Top of Task data

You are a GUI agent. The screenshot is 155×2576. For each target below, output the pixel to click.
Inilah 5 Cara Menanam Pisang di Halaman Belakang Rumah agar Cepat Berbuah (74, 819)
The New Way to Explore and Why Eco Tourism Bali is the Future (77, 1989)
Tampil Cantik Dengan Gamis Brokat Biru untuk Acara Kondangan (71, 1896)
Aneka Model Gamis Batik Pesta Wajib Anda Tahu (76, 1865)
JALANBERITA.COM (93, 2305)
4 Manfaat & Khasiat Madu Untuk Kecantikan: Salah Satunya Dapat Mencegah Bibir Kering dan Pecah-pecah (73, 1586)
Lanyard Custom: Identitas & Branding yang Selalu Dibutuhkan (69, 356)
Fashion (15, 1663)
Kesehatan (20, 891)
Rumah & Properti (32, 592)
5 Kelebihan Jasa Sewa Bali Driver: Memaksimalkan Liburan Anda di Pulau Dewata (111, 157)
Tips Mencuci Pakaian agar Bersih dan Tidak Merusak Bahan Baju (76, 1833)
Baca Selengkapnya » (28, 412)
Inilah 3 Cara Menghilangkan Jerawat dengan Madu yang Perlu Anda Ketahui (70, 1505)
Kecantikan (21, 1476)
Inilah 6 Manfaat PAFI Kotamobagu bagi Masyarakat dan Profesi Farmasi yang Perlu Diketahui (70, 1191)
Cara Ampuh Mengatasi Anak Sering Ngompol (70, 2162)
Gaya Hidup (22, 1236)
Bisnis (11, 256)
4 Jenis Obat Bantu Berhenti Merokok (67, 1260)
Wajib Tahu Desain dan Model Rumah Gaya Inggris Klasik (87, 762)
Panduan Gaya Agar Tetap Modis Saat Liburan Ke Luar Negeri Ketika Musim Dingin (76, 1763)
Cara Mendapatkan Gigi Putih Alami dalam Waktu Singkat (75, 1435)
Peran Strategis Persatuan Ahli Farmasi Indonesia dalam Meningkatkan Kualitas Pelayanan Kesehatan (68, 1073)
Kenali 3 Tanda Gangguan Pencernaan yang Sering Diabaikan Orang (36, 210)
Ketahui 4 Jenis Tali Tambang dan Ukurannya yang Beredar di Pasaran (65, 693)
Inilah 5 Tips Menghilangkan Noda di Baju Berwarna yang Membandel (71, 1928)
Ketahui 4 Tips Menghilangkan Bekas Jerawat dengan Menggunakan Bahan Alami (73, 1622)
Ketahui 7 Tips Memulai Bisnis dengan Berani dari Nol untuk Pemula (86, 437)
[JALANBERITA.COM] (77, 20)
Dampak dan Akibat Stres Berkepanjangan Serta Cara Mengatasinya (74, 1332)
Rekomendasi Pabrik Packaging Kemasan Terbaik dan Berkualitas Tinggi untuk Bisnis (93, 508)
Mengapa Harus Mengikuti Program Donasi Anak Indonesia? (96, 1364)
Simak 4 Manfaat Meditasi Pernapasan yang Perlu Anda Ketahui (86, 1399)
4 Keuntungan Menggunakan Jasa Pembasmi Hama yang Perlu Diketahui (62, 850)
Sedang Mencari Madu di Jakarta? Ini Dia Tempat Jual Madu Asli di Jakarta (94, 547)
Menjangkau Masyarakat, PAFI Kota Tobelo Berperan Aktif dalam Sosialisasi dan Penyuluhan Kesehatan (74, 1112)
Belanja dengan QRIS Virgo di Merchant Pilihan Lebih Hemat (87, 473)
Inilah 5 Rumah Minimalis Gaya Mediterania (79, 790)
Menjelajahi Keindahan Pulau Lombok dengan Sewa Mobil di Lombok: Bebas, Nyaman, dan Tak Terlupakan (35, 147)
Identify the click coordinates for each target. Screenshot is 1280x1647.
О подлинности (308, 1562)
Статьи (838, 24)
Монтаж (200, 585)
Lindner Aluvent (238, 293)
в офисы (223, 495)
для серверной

Bottom of Task data

What is needed is an exact copy of all the data above.

## Written answer
You are a GUI agent. The screenshot is 155×2576. For each target below, output the pixel to click.
Inilah 5 Cara Menanam Pisang di Halaman Belakang Rumah agar Cepat Berbuah (74, 819)
The New Way to Explore and Why Eco Tourism Bali is the Future (77, 1989)
Tampil Cantik Dengan Gamis Brokat Biru untuk Acara Kondangan (71, 1896)
Aneka Model Gamis Batik Pesta Wajib Anda Tahu (76, 1865)
JALANBERITA.COM (93, 2305)
4 Manfaat & Khasiat Madu Untuk Kecantikan: Salah Satunya Dapat Mencegah Bibir Kering dan Pecah-pecah (73, 1586)
Lanyard Custom: Identitas & Branding yang Selalu Dibutuhkan (69, 356)
Fashion (15, 1663)
Kesehatan (20, 891)
Rumah & Properti (32, 592)
5 Kelebihan Jasa Sewa Bali Driver: Memaksimalkan Liburan Anda di Pulau Dewata (111, 157)
Tips Mencuci Pakaian agar Bersih dan Tidak Merusak Bahan Baju (76, 1833)
Baca Selengkapnya » (28, 412)
Inilah 3 Cara Menghilangkan Jerawat dengan Madu yang Perlu Anda Ketahui (70, 1505)
Kecantikan (21, 1476)
Inilah 6 Manfaat PAFI Kotamobagu bagi Masyarakat dan Profesi Farmasi yang Perlu Diketahui (70, 1191)
Cara Ampuh Mengatasi Anak Sering Ngompol (70, 2162)
Gaya Hidup (22, 1236)
Bisnis (11, 256)
4 Jenis Obat Bantu Berhenti Merokok (67, 1260)
Wajib Tahu Desain dan Model Rumah Gaya Inggris Klasik (87, 762)
Panduan Gaya Agar Tetap Modis Saat Liburan Ke Luar Negeri Ketika Musim Dingin (76, 1763)
Cara Mendapatkan Gigi Putih Alami dalam Waktu Singkat (75, 1435)
Peran Strategis Persatuan Ahli Farmasi Indonesia dalam Meningkatkan Kualitas Pelayanan Kesehatan (68, 1073)
Kenali 3 Tanda Gangguan Pencernaan yang Sering Diabaikan Orang (36, 210)
Ketahui 4 Jenis Tali Tambang dan Ukurannya yang Beredar di Pasaran (65, 693)
Inilah 5 Tips Menghilangkan Noda di Baju Berwarna yang Membandel (71, 1928)
Ketahui 4 Tips Menghilangkan Bekas Jerawat dengan Menggunakan Bahan Alami (73, 1622)
Ketahui 7 Tips Memulai Bisnis dengan Berani dari Nol untuk Pemula (86, 437)
[JALANBERITA.COM] (77, 20)
Dampak dan Akibat Stres Berkepanjangan Serta Cara Mengatasinya (74, 1332)
Rekomendasi Pabrik Packaging Kemasan Terbaik dan Berkualitas Tinggi untuk Bisnis (93, 508)
Mengapa Harus Mengikuti Program Donasi Anak Indonesia? (96, 1364)
Simak 4 Manfaat Meditasi Pernapasan yang Perlu Anda Ketahui (86, 1399)
4 Keuntungan Menggunakan Jasa Pembasmi Hama yang Perlu Diketahui (62, 850)
Sedang Mencari Madu di Jakarta? Ini Dia Tempat Jual Madu Asli di Jakarta (94, 547)
Menjangkau Masyarakat, PAFI Kota Tobelo Berperan Aktif dalam Sosialisasi dan Penyuluhan Kesehatan (74, 1112)
Belanja dengan QRIS Virgo di Merchant Pilihan Lebih Hemat (87, 473)
Inilah 5 Rumah Minimalis Gaya Mediterania (79, 790)
Menjelajahi Keindahan Pulau Lombok dengan Sewa Mobil di Lombok: Bebas, Nyaman, dan Tak Terlupakan (35, 147)
Identify the click coordinates for each target. Screenshot is 1280x1647.
О подлинности (308, 1562)
Статьи (838, 24)
Монтаж (200, 585)
Lindner Aluvent (238, 293)
в офисы (223, 495)
для серверной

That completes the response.